== WORK REQUIRED ==
The answer must be an exact copy of the lines from the one with "Open the More timeframes dropdown" through the final line below, with no pictures and nothing else.

== EXTRACTED RECORDS ==
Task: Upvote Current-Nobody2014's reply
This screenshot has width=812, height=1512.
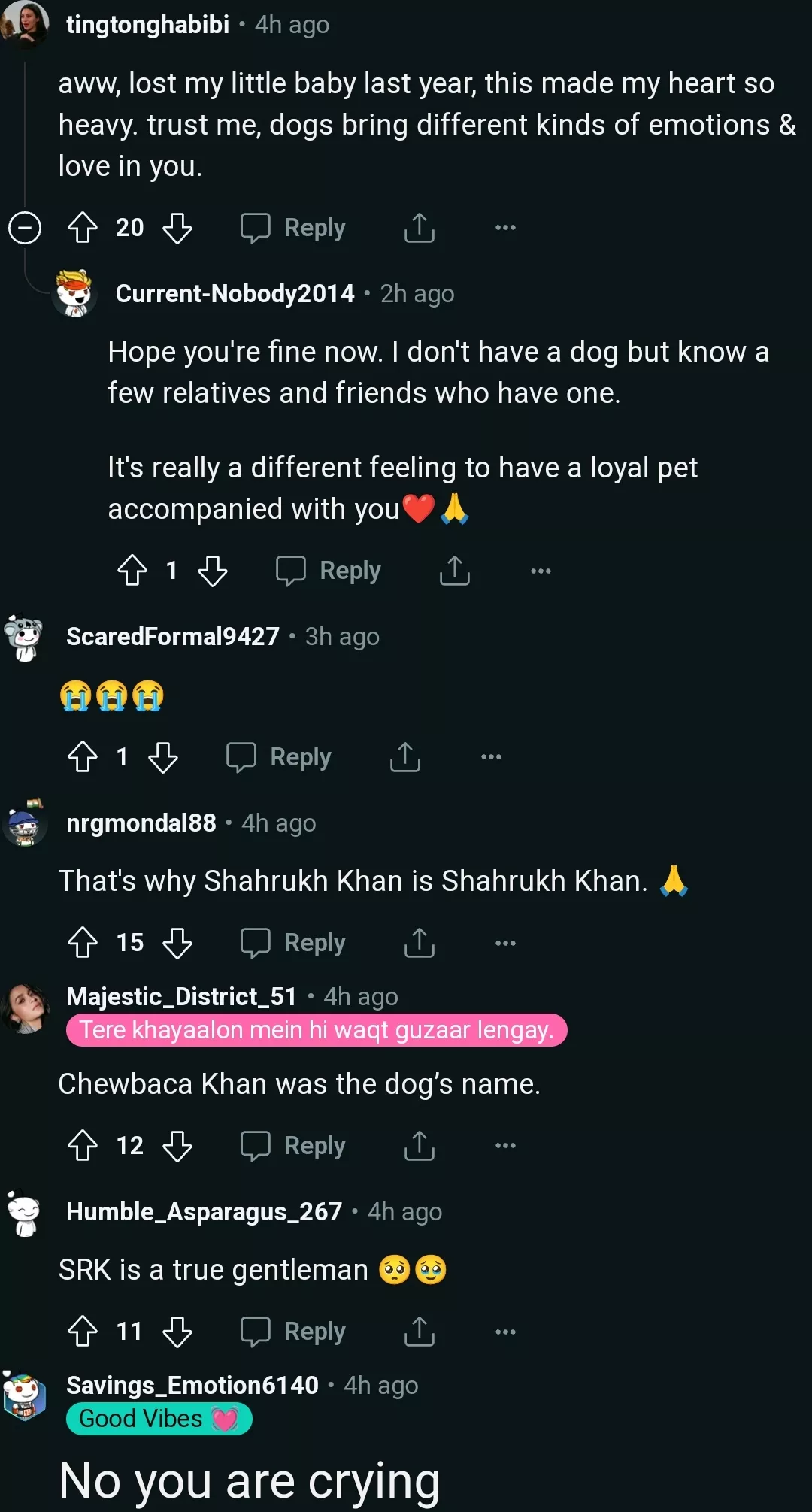Action: pos(132,571)
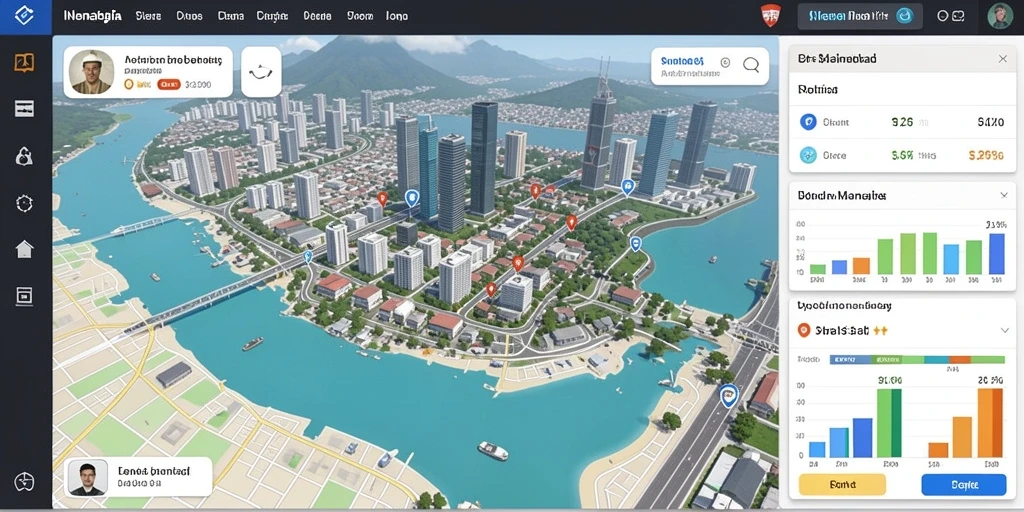
Task: Select the card icon in left sidebar
Action: coord(24,108)
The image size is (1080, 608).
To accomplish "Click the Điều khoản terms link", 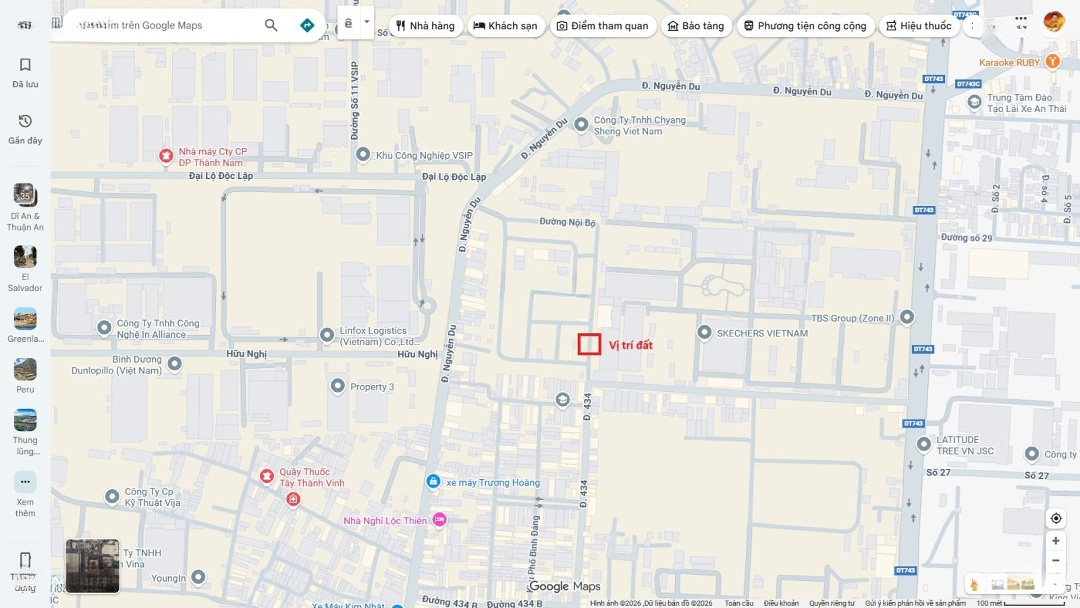I will (x=781, y=603).
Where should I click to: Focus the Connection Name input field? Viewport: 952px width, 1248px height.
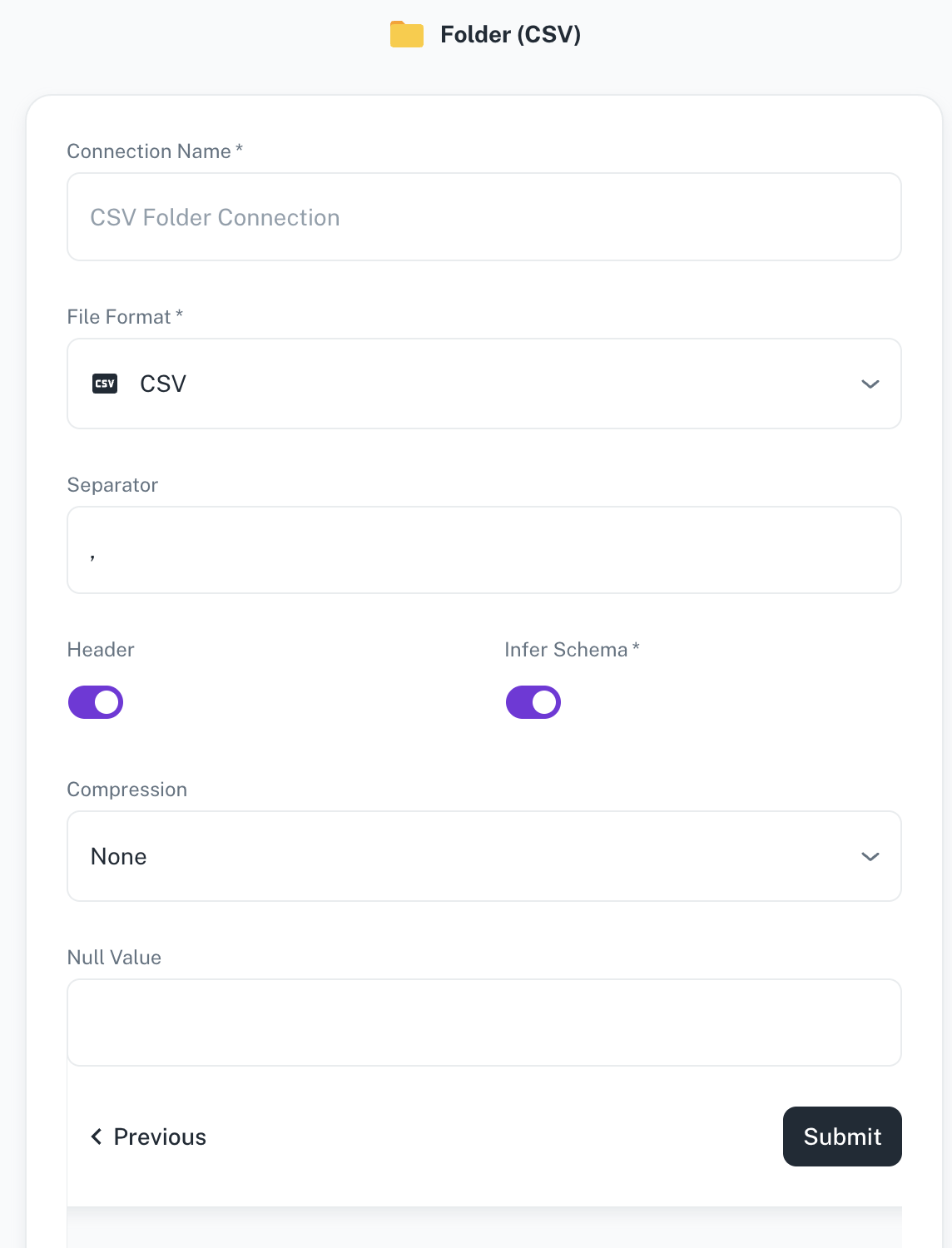point(484,217)
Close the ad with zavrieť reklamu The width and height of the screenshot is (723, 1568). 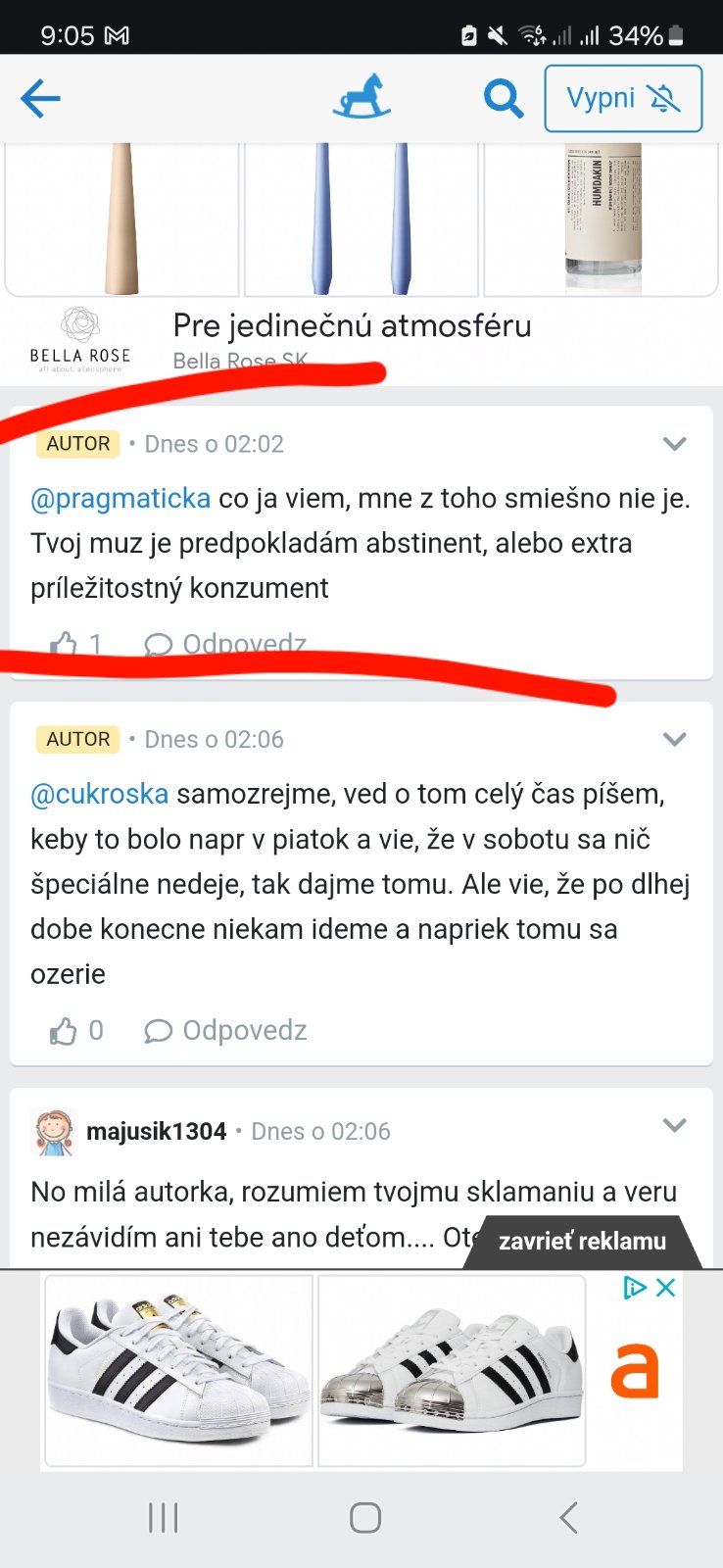pyautogui.click(x=582, y=1242)
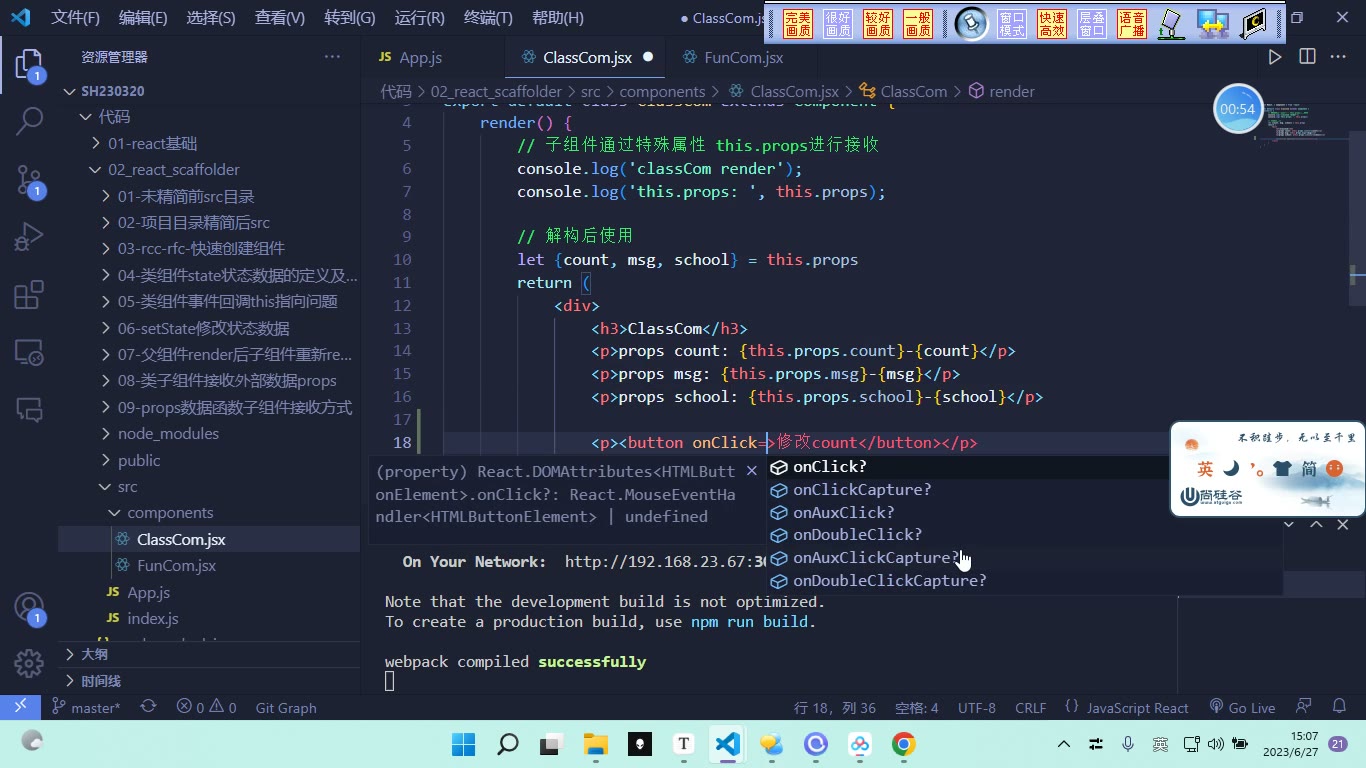Close the property hint popup
Viewport: 1366px width, 768px height.
pyautogui.click(x=752, y=471)
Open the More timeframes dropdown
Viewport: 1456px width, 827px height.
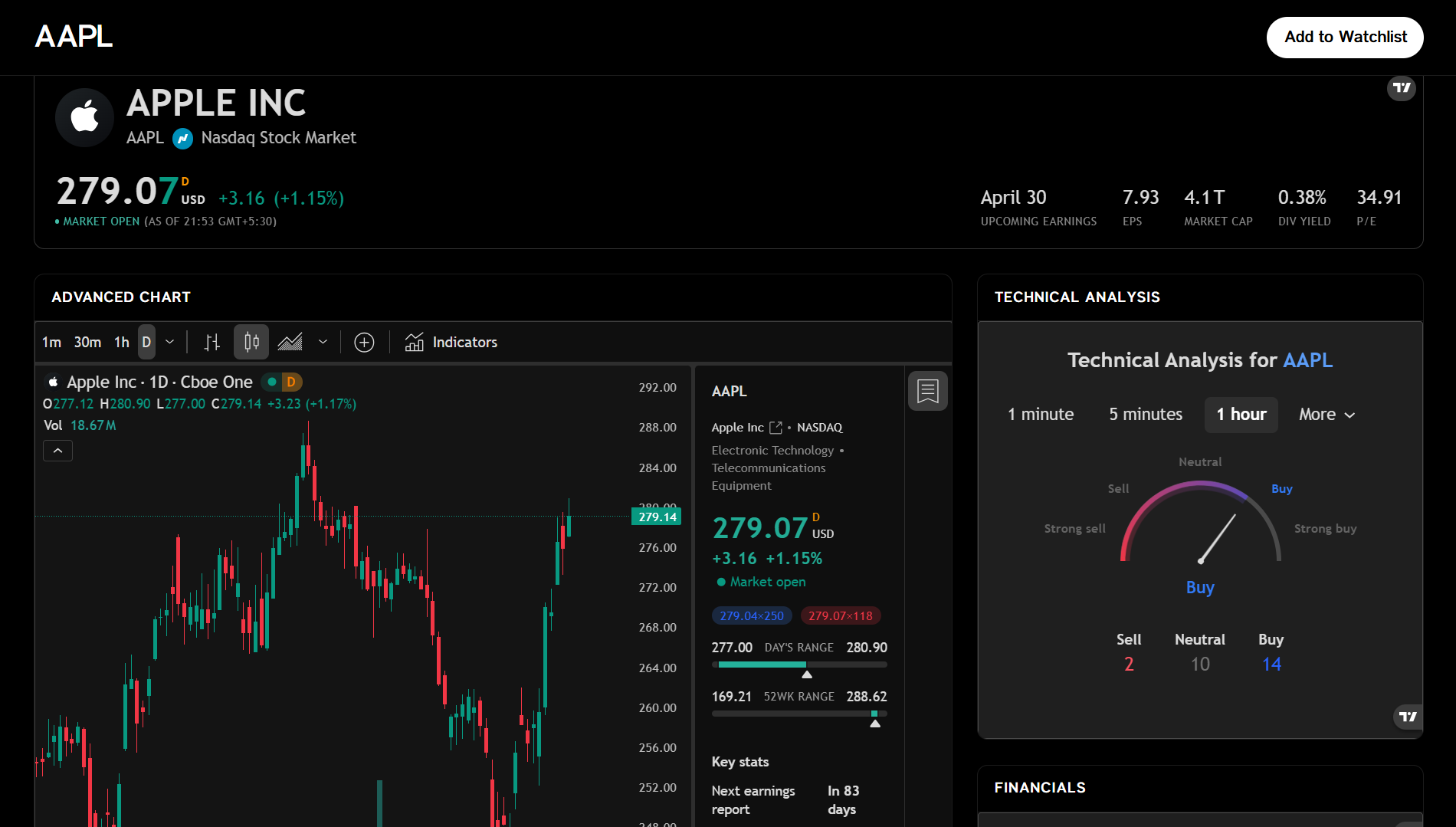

== SOLUTION FOR THIS PROBLEM ==
Open the More timeframes dropdown
Viewport: 1456px width, 827px height.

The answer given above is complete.